Haven’t posted, or really even looked through this forum in a while, but wanted to throw this video out there for anyone who might want to watch.


----------



## bullethead (Oct 25, 2019)

Sooo, because we don't know what Energy actually is (even though we Can see it, harness it, use it and create it) that man's reasoning then jumps to Jesus is a man god.
Good video


----------



## stringmusic (Oct 25, 2019)

bullethead said:


> Sooo, because we don't know what Energy actually is (even though we Can see it, harness it, use it and create it) that man's reasoning then jumps to Jesus is a man god.
> Good video


Lol not quite. Maybe give it another listen


----------



## bobocat (Oct 25, 2019)

Thanks for sharing.


----------



## 1gr8bldr (Oct 25, 2019)

Weak. Is that all? He believes Jesus is God... because he rose from the dead. So weak. This brings up his initial assumption that is not proved. House built on sand, that Jesus rose from the dead. First, he has to prove this. Then and only then can he proceed to make a case that because he rose, he must be God. For info purposes, I am a believer that he rose from the dead, but I think we should acknowledge that this guy says nothing.

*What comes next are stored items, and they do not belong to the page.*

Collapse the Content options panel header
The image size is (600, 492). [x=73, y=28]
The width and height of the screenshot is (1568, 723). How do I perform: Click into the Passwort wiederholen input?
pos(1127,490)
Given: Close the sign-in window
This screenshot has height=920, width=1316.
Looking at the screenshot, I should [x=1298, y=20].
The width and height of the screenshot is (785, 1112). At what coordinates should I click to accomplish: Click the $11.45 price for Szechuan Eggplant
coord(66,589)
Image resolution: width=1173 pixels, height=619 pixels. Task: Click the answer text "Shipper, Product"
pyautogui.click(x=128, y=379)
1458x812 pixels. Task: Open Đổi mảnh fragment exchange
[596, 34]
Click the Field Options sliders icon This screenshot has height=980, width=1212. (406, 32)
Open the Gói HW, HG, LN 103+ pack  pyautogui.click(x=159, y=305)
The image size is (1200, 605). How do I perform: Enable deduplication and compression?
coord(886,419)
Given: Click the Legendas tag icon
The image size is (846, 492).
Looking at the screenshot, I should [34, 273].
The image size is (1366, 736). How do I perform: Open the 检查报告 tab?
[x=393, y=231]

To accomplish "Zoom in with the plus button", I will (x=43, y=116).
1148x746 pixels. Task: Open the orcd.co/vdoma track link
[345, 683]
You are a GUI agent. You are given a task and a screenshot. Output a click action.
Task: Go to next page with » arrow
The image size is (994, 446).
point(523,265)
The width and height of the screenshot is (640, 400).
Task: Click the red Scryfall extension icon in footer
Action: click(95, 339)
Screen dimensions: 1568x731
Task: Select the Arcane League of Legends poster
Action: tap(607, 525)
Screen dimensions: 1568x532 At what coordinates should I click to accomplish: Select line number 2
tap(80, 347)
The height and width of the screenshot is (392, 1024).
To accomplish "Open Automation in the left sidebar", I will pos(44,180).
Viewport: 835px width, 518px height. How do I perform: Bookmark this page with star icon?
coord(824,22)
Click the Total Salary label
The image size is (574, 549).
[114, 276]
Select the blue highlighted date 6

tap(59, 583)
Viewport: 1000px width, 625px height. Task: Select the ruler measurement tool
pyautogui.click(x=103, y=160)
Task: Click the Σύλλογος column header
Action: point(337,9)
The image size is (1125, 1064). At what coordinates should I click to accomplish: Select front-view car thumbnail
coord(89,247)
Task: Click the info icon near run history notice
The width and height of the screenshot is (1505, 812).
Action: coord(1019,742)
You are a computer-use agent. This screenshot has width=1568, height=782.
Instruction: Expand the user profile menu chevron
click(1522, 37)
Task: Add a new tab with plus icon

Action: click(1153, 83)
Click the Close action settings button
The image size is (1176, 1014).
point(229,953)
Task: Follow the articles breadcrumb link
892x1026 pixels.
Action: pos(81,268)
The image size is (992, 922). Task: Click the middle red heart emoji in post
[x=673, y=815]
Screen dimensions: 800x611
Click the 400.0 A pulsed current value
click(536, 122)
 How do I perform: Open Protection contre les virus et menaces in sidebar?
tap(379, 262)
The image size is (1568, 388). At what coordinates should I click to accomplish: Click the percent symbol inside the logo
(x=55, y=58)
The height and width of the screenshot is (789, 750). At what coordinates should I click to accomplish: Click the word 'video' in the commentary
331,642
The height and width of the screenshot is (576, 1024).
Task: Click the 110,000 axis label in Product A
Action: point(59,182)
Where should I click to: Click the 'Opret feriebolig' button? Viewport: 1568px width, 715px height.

His only worthy statement is that to believe in something you can't prove does not warrant writing someone off as un credible


----------



## 1gr8bldr (Oct 25, 2019)

Actually, we would have to make the case first that a man named Jesus as from the bible actually was. Bart Erhman wrote a book about this. As a historian he made the case that this Jesus did exist and was not a mythological figure. He explained how a historian makes a case. he did mention that the life of Jesus is hardly found anywhere other than the bible, or a few books that did not make the biblical cut. Not much from that time period from their historians. However, he made a strong case for his existence. I think most Atheist after reading this book would agree. Then, we build from here. Another post, another time


----------



## 1gr8bldr (Oct 25, 2019)

It just dawned on me that your purpose in posting this may have been directed at his initial point and not if Jesus was God. That being said, I think i looked at his title and assumed to much


----------



## stringmusic (Oct 26, 2019)

1gr8bldr said:


> It just dawned on me that your purpose in posting this may have been directed at his initial point and not if Jesus was God. That being said, I think i looked at his title and assumed to much


Lol, I’d say you read into it a little too much. 
Lennox didn’t argue necessarily Jesus is God in this video, but that it’s reasonable to believe in something that you don’t know exactly what it is based on it’s explanatory power.


----------